Published online by Cambridge University Press: 05 June 2012
The late medieval universe as viewed from England could be described as a magic one in many senses. If we may define magic as ‘the exercise of a preternatural control over nature by human beings, with the assistance of forces more powerful than they’, it was indeed magic, for much of the surviving evidence expresses a sincere belief in the activity of supernatural powers superior to man, yet sometimes answerable to him. Such belief was central to Christian orthodoxy, to the establishment of the Christian priesthood, to its liturgy and its sacramental system, and to much of its judicial system. It was also helpful to the survival of much ‘popular’ magic. To the people of late medieval England, clergy and laity alike, supernatural influences underpinned all the most important aspects of human life.

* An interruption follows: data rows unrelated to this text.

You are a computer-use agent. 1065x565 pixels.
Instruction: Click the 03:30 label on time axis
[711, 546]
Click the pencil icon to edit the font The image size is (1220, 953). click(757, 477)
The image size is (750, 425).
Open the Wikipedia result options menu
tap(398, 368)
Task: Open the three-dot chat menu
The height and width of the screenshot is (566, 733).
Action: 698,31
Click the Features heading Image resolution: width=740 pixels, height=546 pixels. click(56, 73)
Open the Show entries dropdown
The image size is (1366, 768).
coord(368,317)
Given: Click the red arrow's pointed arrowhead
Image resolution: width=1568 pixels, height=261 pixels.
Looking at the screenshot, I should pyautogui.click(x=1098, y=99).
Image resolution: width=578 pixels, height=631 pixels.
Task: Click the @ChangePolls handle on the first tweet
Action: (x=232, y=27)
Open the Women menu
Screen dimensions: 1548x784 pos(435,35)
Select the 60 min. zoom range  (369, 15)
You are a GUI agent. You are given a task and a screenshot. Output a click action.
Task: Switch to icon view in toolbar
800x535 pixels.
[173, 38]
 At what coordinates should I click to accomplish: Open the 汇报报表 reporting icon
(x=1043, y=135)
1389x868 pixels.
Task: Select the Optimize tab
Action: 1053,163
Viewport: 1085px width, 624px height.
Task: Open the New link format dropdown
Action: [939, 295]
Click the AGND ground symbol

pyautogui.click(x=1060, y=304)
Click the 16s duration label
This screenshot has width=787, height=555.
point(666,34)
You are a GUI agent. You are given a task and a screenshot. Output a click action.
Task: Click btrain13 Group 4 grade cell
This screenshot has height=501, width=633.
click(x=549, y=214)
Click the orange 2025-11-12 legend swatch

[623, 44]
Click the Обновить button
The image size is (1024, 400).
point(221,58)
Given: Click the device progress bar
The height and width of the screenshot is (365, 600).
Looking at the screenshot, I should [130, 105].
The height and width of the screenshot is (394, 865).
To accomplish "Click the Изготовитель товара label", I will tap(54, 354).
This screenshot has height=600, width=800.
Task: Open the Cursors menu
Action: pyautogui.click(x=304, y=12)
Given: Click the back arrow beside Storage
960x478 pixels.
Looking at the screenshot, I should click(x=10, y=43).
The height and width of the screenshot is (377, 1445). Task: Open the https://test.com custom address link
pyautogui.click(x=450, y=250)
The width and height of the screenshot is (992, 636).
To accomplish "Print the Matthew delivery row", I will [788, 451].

They were the food of love, the salve for anxieties, the source of healing and the means both to worldly success and to the ruination of enemies. Religious leadership worthy of the name must therefore prove that it had a beneficent relationship with these influences. The universe was magic also in accordance with a more restricted understanding of the word: through the fact, that is, that magicians were to be found operating within it, many of them loudly condemned by the orthodox Christian Church.
The existence of this state of affairs may call into question the application of the term ‘magic’ to both, for the latter appears to be the enemy of the former.